> DIRECTION
Copy the stretch of lines from the one containing "Remove the Private Embed Demo map" through the one containing "coord(19,38)", both included, word for word. Leave the pictures out of your answer.

> MATERIAL PROVIDED

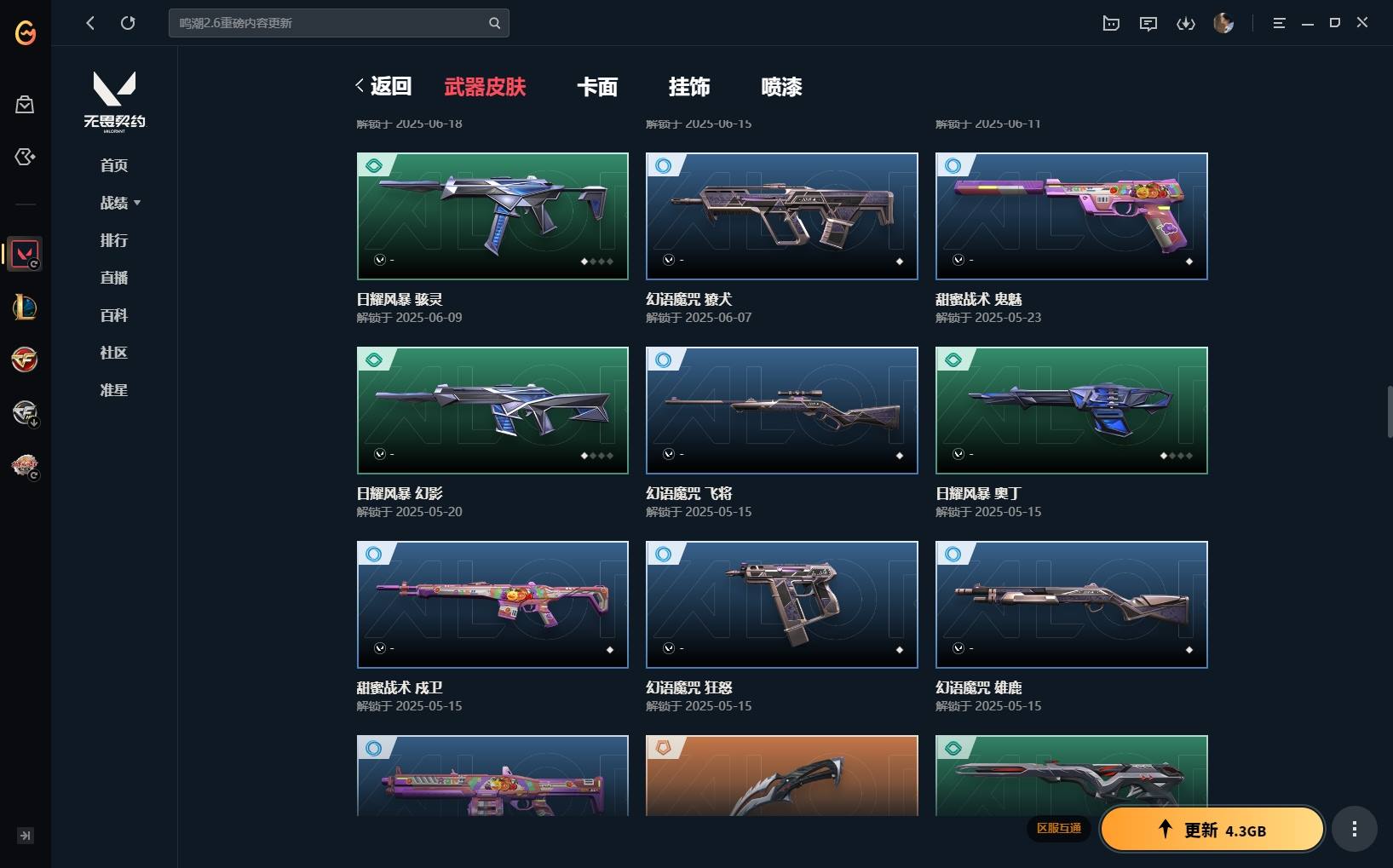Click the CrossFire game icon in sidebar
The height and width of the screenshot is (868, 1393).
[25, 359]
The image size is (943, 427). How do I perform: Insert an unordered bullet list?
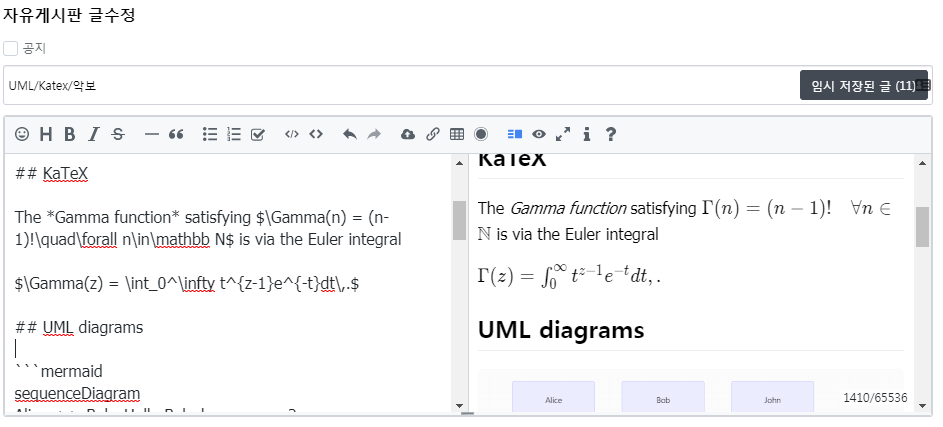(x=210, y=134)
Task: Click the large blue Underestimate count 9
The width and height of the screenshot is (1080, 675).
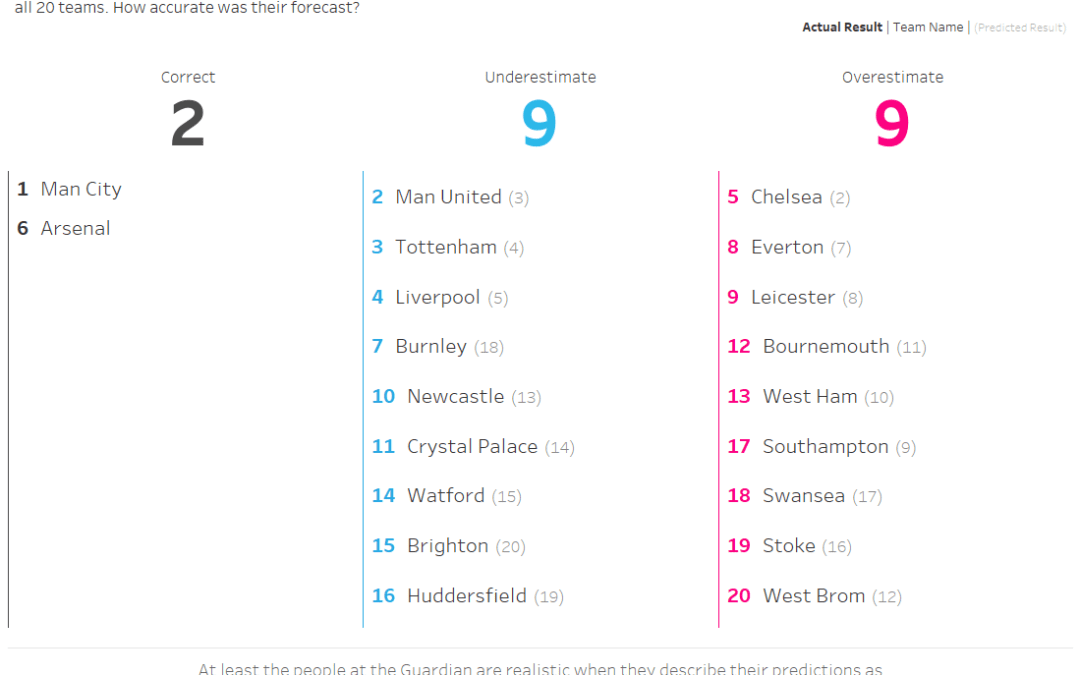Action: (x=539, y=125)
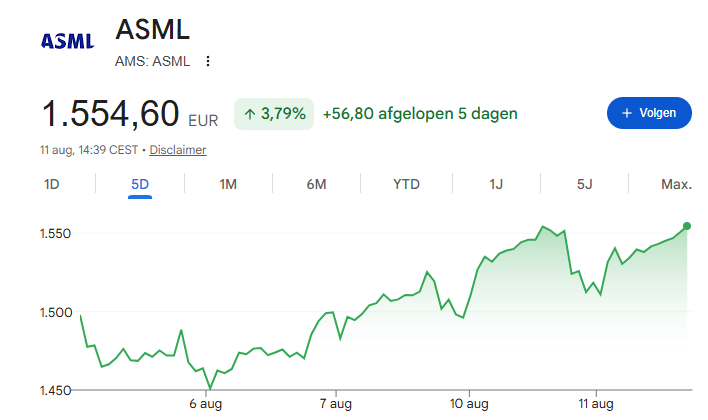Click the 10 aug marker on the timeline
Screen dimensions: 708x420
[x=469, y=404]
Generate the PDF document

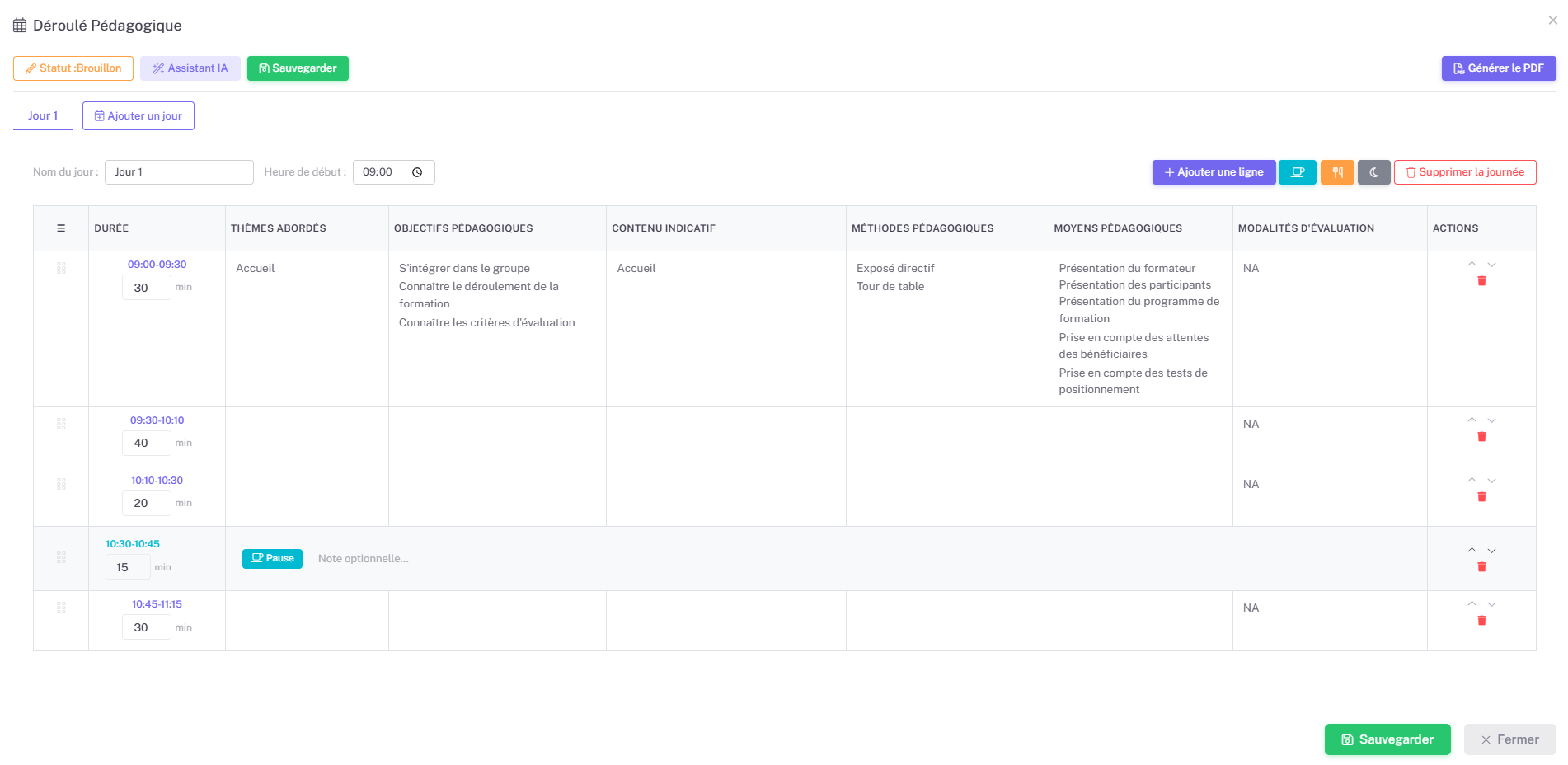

* * *

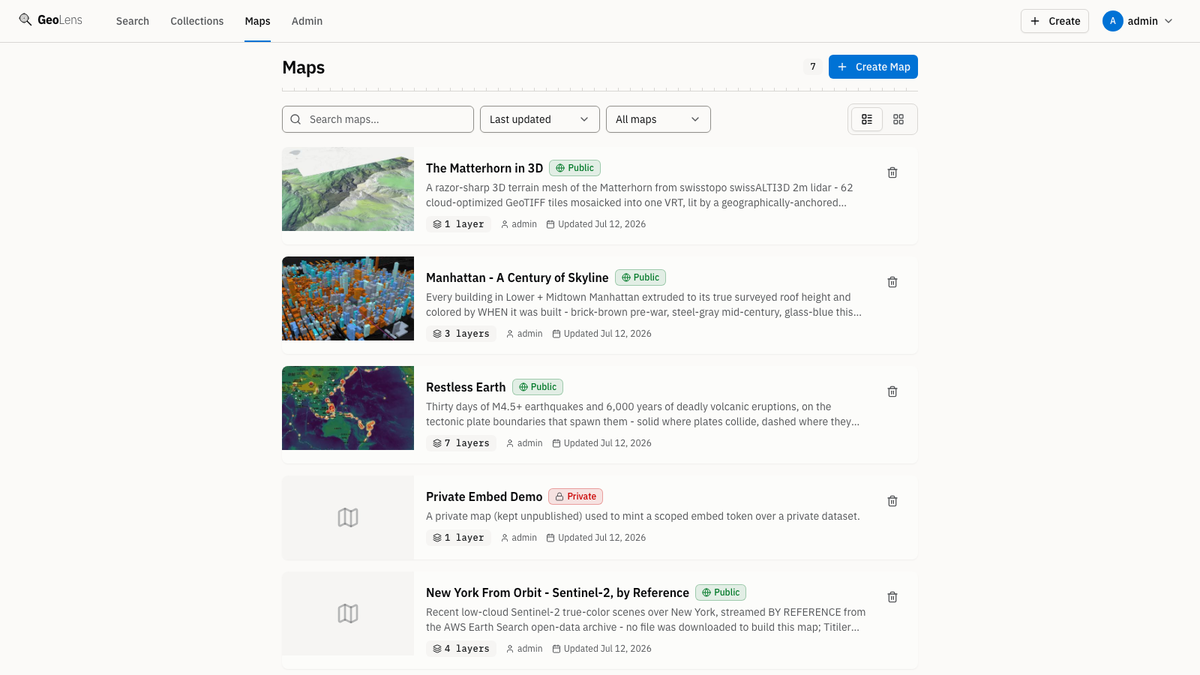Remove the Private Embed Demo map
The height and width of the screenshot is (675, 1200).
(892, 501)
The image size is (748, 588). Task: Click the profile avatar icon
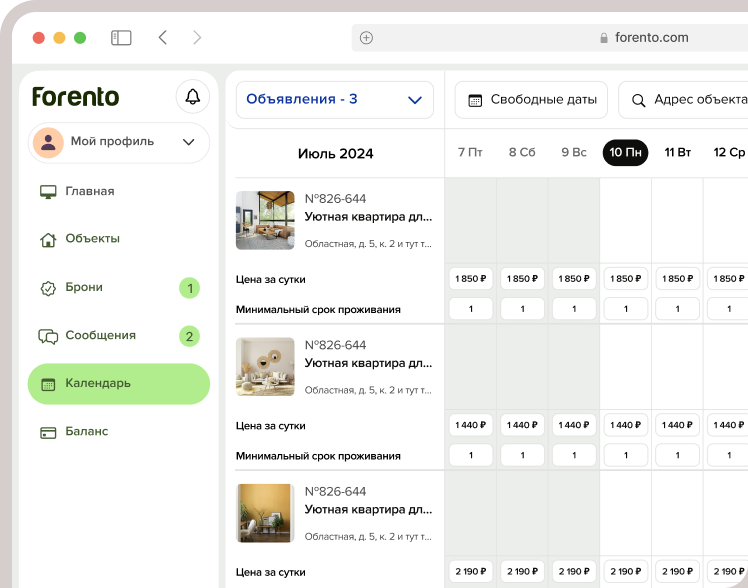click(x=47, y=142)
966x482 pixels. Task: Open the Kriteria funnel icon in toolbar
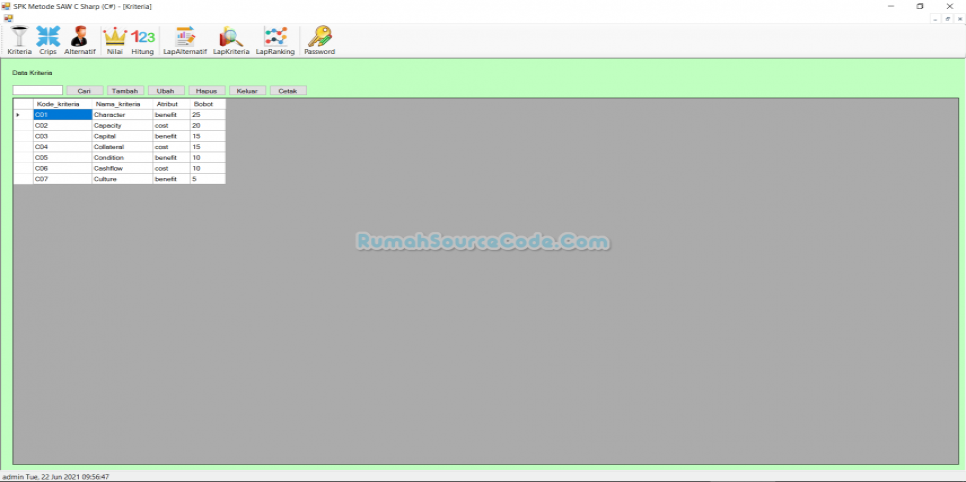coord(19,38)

---

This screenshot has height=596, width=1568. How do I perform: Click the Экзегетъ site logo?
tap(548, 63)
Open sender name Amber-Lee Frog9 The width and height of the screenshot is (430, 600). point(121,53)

> OUTPUT BELOW
Remove the Private Embed Demo map
The height and width of the screenshot is (675, 1200).
(892, 501)
The image size is (748, 588). Task: Click the profile avatar icon
click(x=47, y=142)
966x482 pixels. Task: Open the Kriteria funnel icon in toolbar
coord(19,38)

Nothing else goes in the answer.